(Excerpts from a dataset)
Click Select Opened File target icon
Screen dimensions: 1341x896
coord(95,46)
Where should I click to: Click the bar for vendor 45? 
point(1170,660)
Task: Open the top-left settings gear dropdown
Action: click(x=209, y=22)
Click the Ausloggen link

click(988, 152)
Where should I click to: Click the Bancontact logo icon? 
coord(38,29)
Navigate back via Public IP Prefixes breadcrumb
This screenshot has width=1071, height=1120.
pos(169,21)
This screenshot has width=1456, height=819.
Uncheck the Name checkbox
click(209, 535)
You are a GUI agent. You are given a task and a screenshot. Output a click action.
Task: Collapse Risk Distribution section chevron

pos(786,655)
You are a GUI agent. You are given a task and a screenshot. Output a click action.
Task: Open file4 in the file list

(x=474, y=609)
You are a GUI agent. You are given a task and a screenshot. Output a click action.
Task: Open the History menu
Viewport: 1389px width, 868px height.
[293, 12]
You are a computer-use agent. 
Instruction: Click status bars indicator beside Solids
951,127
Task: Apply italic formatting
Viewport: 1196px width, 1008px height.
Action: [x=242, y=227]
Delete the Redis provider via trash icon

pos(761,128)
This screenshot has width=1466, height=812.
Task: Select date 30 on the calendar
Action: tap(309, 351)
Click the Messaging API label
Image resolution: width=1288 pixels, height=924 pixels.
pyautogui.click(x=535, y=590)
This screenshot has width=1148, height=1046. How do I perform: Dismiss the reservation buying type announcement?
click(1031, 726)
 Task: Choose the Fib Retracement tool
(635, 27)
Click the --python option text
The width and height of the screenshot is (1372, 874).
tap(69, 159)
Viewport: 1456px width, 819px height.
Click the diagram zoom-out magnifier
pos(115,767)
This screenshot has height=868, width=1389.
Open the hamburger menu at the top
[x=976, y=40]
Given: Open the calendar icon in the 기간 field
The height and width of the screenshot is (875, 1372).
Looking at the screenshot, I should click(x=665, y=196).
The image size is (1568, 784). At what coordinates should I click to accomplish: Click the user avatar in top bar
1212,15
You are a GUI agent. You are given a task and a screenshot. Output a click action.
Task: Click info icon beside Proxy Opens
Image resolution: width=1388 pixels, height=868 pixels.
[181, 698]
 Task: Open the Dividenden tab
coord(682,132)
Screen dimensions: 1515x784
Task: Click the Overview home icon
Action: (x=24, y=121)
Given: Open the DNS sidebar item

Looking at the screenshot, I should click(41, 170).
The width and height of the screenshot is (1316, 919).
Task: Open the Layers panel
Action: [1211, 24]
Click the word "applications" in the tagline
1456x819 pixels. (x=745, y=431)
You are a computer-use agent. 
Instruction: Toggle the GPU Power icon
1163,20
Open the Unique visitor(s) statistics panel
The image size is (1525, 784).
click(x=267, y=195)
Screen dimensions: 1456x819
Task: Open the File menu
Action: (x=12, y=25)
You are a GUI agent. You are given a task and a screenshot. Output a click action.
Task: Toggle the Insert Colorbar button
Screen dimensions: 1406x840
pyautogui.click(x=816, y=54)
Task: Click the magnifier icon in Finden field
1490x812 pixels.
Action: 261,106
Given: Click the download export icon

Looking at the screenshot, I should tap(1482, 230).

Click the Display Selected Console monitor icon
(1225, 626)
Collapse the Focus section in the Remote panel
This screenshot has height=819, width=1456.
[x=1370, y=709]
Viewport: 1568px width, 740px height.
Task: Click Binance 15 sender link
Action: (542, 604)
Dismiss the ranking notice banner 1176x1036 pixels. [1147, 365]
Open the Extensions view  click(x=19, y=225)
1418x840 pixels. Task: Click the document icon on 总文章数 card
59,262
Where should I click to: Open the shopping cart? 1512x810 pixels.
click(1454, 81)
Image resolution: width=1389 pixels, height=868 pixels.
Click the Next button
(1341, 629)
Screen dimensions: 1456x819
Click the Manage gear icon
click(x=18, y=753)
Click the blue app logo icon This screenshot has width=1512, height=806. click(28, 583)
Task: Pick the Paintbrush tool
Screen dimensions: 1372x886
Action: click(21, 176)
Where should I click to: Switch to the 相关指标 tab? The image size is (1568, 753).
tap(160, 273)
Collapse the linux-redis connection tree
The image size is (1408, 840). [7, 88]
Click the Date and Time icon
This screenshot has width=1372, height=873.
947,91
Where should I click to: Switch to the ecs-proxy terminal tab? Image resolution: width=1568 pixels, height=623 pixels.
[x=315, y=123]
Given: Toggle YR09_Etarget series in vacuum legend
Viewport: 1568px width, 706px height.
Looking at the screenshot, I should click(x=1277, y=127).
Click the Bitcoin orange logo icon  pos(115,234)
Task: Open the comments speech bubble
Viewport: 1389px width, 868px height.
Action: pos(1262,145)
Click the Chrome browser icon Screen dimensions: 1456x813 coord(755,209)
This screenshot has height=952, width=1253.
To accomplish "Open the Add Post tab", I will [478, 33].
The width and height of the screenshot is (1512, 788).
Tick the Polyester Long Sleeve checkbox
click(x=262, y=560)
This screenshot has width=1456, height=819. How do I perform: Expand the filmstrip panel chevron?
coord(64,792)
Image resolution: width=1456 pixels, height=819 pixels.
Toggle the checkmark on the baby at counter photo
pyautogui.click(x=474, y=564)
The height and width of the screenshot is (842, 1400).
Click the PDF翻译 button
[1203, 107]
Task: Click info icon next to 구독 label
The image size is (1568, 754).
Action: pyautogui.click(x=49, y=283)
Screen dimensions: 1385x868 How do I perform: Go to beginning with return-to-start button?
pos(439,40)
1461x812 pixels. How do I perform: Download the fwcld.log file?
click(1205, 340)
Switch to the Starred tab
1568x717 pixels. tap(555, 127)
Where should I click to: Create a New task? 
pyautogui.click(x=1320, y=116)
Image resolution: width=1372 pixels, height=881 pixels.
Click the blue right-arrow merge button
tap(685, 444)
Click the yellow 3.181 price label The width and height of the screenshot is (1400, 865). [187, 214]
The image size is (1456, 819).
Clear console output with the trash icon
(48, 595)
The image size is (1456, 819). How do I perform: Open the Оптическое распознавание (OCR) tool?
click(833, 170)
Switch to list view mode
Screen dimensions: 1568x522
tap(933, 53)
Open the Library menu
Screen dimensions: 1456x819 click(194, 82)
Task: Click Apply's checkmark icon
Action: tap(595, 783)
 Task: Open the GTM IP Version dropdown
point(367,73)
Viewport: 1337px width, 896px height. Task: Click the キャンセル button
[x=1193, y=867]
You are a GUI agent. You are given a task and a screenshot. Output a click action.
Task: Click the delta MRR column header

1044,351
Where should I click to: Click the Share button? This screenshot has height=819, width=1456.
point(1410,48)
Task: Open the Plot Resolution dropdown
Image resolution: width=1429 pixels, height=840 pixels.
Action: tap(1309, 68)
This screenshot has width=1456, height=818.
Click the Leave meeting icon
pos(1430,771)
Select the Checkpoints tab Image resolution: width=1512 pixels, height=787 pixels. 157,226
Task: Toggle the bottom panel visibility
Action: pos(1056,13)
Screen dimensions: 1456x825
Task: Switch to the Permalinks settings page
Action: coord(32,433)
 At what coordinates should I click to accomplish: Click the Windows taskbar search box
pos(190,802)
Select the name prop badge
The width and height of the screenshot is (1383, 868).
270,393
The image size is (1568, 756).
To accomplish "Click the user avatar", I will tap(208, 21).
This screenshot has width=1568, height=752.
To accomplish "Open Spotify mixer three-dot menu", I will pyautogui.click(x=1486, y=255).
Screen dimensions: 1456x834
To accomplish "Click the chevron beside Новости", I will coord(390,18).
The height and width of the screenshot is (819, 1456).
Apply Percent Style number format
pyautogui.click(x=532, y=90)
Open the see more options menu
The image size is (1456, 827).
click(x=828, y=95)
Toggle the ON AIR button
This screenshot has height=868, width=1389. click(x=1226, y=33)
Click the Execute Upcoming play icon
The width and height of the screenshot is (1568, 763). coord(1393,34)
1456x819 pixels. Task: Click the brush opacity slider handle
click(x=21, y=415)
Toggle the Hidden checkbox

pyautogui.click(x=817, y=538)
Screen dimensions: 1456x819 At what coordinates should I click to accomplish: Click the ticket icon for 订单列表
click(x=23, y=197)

Exercise objective: Extract each line holding the word "will" from the records.

Response below:
To accomplish "Open the Add Post tab", I will [478, 33].
To accomplish "Click the user avatar", I will tap(208, 21).
To accomplish "Open Spotify mixer three-dot menu", I will pyautogui.click(x=1486, y=255).
To accomplish "Click the chevron beside Новости", I will coord(390,18).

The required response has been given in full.